Why Thanks-giving?

 I recall the summer I learned why thanks-giving. Why the offering up of praise is key to discovering the life that God intends for us. How the breathing of gratitude changes everything...
It was actually just this past summer. Because I had to live the two existences that beset many a believer: walking in the prosperity while still dwelling with the broken; embracing the light of His love while still feeling the affects of an inner darkness never far away; choosing daily to live in faith while yet combating the fears. That's when I realized that the art of giving thanks is a must. 
I had to find the little things to bless God for...while I once again entered the hospital halls I never wished to return to; while I also had to continue in my work responsibilities; while others kept asking for my time (and my help)...when I felt like I could give them none; while I needed to give when all I wanted to do was be held. I had to find the little things to thank God for...because I had to look for Him somewhere...everywhere. I needed to see evidences of His love because otherwise, my heart was about to shut off. All it wanted to do was protect itself. 
The racing heartbeats pounded out the rhythm of my fears; the quivering of my body threatened to tear me nearly in half; the mind went wild as it imagined everything possible...everything meant to scream that He's not good. 
I recall the days when I had to put on the music and praise the crazy right out of myself. I had to tell myself that love was still there...that God was moving. All I needed to do was look. 
Sometimes the effort it took to keep bringing my chaotic self back to the ordering of God took every ounce of my strength. But I refused to give in to the lie that had led me down the paths of darkness so many years ago: the lie that He has lost control...and I am not loved. 
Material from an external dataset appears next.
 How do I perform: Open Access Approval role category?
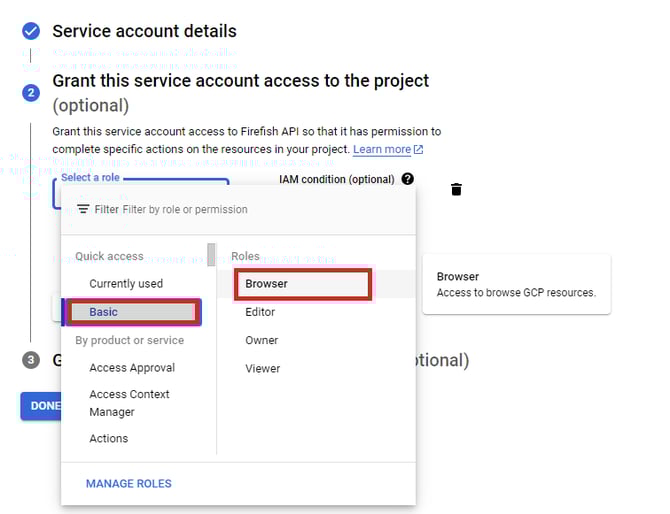pos(132,368)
Even when I made the trek between hospital and baseball diamond multiple times, even when I continued to attempt to meet the responsibilities of life and job, even when it all seemed to very wild...I kept on thanking. 
I knew I had to.
I knew I would not get through this valley any other way. 
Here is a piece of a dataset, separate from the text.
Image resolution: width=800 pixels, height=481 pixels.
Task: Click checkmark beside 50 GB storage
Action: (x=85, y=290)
On the other side of it now, I see it clearly: thanksgiving is the release of the soul's "yes". 
It is what keeps the heart from growing life-less. It is what helps it to heal. It is the buffer between the life-blows and desired peace. It is what enables a person to sing praises...even when everything around them tells them otherwise. 
I understand why thanks-giving because I understand why God. The punctuation is what makes the difference. It can be a why with a question mark: why God? why thanks-giving? Or it can be why with a period: why God. why thanksgiving. Actually with an exclamation point...because we agree with Him. And we choose to be grateful. 
I don't think I've ever headed into the holiday season with more joy. I've spiritually left it all out there this year. It's taken just about all I have at times to keep trusting, keep believing, keep praying through. But I am stepping forward in deep, deep gratitude. Because He's blessed the broken road. He's blessed the pain. He's used the ache to birth forth something new. All of the days of fighting for joy, fighting to stave off fear with faith - He's redeeming all of those. And I see it now. 
What cause, therefore, do I have to be un-grateful?! What reason can I think of to not bless?! 
When He's been so good...when's He's carried through...when He's loved so abundantly...
Where is there any room for doubt?!
I don't agree with Joel Osteen on much, but this I must say is too often what keeps us from experiencing Him to the fullest:

"One of the main reasons that we lose our enthusiasm
in life is because we become ungrateful...we let what
was once a miracle become common to us. We get so
accustomed to His goodness it becomes a routine..."

O Savior...do not let my ingratitude shut up my eyes to Thy grace! Give me faith and vision to see Thy miracles for what they are...
Give me a heart that is always open to Thee...even when the pain runs deep. Through all things, let me breathe the necessary prayer: thank You for everything!